By Beki Pineda; Image: Colorado Shakespeare Festival

WITTENBERG. Written by David Davalos; directed by Timothy Orr. Produced by Colorado Shakespeare Festival (at the indoor University Theatre on campus) through Aug. 8. Tickets available at 303-492-8008 or coloradoshakes.org.

We find Prince Hamlet back at college after a visit to his parents in the family castle. Two of his teachers—Dr. Faustus, who teaches philosophy, and Dr. Luther (as in Martin), who teaches theology—prize Hamlet as their most promising student. Each is determined to get him to choose their respective field as his major and to prepare him for his eventual role as king. Both of them present compelling arguments for the merits of their beliefs, leaving poor Hamlet to bounce between them.

Remember the first time you saw METAMORPHOSES and how smart you felt because you knew most of the Greek myths it illustrated?  This play has that intellectual stimulation as well. Playwright David Davalos has scattered random Shakespeare references and specifically Hamlet quotations and situations throughout the play. With this audience, versed in Shakespeare’s work, a little ripple of recognition swept across the house as each of these was thrown casually into the conversation. For instance, Hamlet picks up a skull from Dr. Faustus’ desk, looks at it for a long moment, and then, instead of breaking into the familiar Yorick speech, turns to Faustus and asks, “Who is this?”

Writing in modern language allows for modern jokes Shakespeare could not have anticipated. We watch as Hamlet plays tennis with an offstage Laertes.
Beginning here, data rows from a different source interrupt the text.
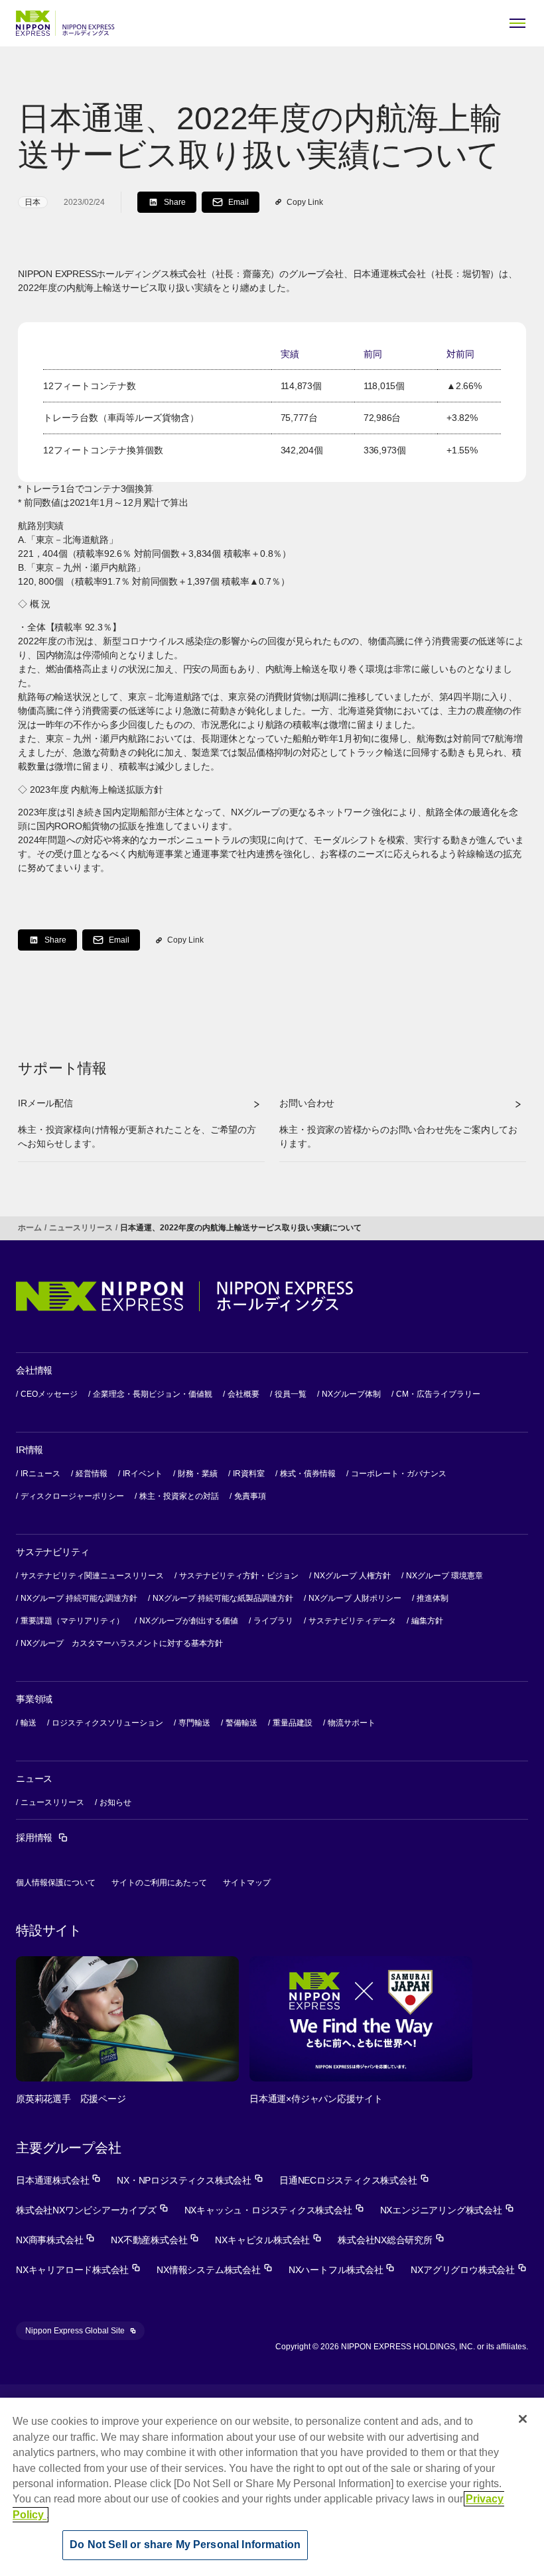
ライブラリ (273, 1620)
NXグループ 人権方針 (352, 1575)
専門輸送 (194, 1722)
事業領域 (34, 1699)
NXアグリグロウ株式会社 (468, 2269)
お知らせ (115, 1802)
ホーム (30, 1227)
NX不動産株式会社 (155, 2240)
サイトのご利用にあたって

In green Boulder, a line like “Your boy plays well on grass,” could have multiple meanings. The audience got all of them.

The script puts forth several somewhat radical (and comical) ideas. It implies that Dr. Martin Luther’s shattering treatise against the Catholic Church was penned because of a dare by Dr. Faustus and was nailed to the church door by mistake. We are also led to believe that the controversial theory posited by Copernicus that the Earth revolved around the sun, as opposed to the sun around the Earth, was delayed because the only written copy was burned in a fit of pique.

In an acting company of 33, it’s pleasurable to note that 25 of them are actors with local ties that we are able to enjoy year-round. Producing artistic director Timothy Orr continues the casting policies put into place by his predecessor, Philip Sneed, of casting from the considerable actor pool available in the metro area. Guest artists are brought in to up the ante on some of the lead roles. I know these guests are pleasantly surprised by the degree of creativity and competence of the local company.

For instance, local favorite Larry Hecht from the Denver Center and Curious Theatre plays Dr. Faustus in this production. He is joined by Benjamin Bonenfant in the role of Hamlet, whose CSF work is bolstered by roles at Curious Theatre and BETC.  The slightly befuddled Dr. Luther is created by guest artist Howard Swain. The lone female playing multiple roles is local actress Mare Trevanthan.

While the cast did good work with the script they were given, there was a sort of “Wait for it . . . bam!” quality to the delivery of the comic dialogue. An anticipation to the comedy, as it were—almost as though they were slyly telling us, “Don’t miss this.” The lines, for the most part, were clever enough without the verbal buildup.

Caitlin Ayer’s set separates Dr. Luther’s spartan surroundings from Dr. Faustus’ elaborately cluttered classroom, and indicates their mental states as well. A painted scrim at the rear is adorned with the supposed seal of Wittenberg University. Under certain lighting, it takes on a spectral monster-like look and, when lit from behind, illuminates a secondary acting space for sex and singing scenes. The costumes by Hugh Hanson are about the only thing that sets the play firmly in 1517. Nearly everything else, especially the language, is era-ambiguous.

The 58th season for CSF is underway. Summer isn’t summer until you’ve seen at least one CSF production. Time to get started!